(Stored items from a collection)
==========

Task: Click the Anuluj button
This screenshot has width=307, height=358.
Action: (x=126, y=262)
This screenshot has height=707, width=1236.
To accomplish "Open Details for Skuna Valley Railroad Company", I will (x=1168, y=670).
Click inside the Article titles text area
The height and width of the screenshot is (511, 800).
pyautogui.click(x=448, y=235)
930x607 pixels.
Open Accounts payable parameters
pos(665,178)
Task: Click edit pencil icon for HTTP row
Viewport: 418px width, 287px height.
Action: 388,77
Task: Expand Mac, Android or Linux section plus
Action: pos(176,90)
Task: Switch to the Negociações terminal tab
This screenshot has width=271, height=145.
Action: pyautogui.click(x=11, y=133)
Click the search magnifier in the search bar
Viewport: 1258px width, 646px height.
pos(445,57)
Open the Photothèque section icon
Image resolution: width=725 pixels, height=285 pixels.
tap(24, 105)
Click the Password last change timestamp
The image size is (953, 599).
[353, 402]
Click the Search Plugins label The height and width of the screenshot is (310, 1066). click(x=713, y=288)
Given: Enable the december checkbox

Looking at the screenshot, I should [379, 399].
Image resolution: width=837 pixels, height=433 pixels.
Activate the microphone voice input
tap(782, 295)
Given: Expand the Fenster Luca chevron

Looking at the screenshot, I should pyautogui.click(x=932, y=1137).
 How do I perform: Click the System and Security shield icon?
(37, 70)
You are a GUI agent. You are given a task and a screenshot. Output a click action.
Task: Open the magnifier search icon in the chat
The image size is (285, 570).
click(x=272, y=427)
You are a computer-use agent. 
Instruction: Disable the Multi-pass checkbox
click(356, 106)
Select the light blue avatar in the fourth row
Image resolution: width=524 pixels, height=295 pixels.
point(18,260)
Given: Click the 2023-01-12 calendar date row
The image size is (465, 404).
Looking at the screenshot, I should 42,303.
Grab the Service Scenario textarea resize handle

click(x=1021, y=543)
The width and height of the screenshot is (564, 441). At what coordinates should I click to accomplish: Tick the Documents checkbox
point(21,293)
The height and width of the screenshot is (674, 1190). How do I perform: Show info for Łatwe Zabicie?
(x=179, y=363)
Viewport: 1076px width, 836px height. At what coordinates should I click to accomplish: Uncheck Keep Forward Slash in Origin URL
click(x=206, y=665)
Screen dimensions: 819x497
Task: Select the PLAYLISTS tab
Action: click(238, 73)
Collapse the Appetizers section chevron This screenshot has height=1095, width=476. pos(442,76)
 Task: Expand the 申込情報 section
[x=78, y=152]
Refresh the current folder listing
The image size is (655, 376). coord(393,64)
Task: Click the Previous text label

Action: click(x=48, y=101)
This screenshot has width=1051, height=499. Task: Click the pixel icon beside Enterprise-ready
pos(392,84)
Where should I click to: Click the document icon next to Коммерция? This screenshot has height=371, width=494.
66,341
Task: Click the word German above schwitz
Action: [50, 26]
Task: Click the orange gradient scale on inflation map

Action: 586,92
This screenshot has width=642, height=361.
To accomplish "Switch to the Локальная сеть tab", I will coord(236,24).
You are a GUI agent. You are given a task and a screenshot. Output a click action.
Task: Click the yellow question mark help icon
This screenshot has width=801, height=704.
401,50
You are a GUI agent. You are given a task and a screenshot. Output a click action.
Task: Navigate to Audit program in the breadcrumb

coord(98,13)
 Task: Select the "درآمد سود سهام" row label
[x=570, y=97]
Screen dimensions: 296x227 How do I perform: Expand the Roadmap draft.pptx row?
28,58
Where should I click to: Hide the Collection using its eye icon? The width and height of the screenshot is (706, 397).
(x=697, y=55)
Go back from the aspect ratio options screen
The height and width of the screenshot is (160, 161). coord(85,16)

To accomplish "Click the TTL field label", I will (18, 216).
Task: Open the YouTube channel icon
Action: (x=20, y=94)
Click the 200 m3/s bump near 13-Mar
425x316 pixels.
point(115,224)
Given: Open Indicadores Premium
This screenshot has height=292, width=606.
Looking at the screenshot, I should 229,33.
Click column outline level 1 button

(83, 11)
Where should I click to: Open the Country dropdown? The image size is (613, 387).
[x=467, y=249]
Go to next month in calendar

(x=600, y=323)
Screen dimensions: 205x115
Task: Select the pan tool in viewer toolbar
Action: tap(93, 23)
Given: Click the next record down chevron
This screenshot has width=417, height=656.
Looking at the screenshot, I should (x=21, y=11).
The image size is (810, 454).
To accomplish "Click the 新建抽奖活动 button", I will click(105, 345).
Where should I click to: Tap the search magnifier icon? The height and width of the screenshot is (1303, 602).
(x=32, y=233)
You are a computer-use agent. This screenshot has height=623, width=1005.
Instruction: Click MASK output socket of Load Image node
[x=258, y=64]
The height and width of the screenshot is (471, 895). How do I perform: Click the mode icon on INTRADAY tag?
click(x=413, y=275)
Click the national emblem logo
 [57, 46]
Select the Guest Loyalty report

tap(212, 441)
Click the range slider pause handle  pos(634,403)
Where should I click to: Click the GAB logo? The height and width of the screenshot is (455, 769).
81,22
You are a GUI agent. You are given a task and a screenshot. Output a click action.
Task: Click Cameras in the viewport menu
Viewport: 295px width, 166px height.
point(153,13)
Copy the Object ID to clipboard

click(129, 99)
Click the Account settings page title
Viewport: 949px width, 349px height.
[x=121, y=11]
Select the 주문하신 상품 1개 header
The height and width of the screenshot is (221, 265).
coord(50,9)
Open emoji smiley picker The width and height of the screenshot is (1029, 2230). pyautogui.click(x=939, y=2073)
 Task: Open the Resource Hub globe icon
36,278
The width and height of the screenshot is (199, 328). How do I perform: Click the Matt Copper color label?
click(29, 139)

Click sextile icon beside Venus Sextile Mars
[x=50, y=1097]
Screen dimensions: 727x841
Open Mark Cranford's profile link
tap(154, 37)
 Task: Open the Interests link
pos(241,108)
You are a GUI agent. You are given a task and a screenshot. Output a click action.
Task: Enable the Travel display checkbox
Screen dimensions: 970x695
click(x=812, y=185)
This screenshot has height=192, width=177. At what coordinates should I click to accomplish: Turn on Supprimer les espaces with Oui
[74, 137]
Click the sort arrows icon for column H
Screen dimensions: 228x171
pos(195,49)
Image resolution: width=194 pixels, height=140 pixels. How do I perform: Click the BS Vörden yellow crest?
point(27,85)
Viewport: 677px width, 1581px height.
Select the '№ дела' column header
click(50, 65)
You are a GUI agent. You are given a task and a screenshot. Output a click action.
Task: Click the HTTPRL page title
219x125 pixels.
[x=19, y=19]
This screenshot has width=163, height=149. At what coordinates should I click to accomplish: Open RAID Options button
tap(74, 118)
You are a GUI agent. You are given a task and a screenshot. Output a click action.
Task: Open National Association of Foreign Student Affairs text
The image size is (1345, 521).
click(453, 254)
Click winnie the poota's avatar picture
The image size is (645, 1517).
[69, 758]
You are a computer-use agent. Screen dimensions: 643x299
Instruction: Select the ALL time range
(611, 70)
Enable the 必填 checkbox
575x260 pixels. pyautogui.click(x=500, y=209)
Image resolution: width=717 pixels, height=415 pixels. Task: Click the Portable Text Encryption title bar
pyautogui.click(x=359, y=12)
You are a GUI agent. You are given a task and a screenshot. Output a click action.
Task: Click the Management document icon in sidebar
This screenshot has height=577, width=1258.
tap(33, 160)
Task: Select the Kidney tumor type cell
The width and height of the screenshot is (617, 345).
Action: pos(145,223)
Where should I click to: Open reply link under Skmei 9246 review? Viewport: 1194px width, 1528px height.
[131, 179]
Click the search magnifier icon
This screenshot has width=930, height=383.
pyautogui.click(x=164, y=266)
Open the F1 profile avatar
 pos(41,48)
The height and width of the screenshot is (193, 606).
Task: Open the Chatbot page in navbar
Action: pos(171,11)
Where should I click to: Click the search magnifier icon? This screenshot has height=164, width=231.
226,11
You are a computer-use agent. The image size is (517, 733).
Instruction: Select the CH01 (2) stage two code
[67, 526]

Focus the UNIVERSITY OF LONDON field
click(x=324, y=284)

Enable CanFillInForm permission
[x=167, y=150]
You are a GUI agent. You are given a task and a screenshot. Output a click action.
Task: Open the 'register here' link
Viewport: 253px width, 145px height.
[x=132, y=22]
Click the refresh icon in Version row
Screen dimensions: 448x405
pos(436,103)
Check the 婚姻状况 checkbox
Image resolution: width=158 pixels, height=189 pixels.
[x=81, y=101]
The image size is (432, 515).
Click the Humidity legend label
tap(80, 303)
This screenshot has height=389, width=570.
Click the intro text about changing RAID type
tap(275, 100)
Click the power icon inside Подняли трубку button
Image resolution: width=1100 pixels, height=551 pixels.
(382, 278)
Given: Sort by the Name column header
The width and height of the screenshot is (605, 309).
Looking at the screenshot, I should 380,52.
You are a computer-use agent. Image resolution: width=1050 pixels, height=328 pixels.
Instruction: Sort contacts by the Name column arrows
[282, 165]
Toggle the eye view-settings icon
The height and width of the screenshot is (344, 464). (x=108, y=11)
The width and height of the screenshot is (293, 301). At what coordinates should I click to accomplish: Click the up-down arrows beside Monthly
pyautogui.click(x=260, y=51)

==========

WHAT IS BEING ASKED |
Your answer must consist solely of the lines from the top of the entries above through the line containing "Click the Search Plugins", copied exactly, both ends included.

RESPONSE BELOW |
Task: Click the Anuluj button
This screenshot has width=307, height=358.
Action: (x=126, y=262)
This screenshot has height=707, width=1236.
To accomplish "Open Details for Skuna Valley Railroad Company", I will (x=1168, y=670).
Click inside the Article titles text area
The height and width of the screenshot is (511, 800).
pyautogui.click(x=448, y=235)
930x607 pixels.
Open Accounts payable parameters
pos(665,178)
Task: Click edit pencil icon for HTTP row
Viewport: 418px width, 287px height.
Action: 388,77
Task: Expand Mac, Android or Linux section plus
Action: pos(176,90)
Task: Switch to the Negociações terminal tab
This screenshot has width=271, height=145.
Action: pyautogui.click(x=11, y=133)
Click the search magnifier in the search bar
Viewport: 1258px width, 646px height.
pos(445,57)
Open the Photothèque section icon
Image resolution: width=725 pixels, height=285 pixels.
tap(24, 105)
Click the Password last change timestamp
The image size is (953, 599).
[353, 402]
Click the Search Plugins label The height and width of the screenshot is (310, 1066). click(x=713, y=288)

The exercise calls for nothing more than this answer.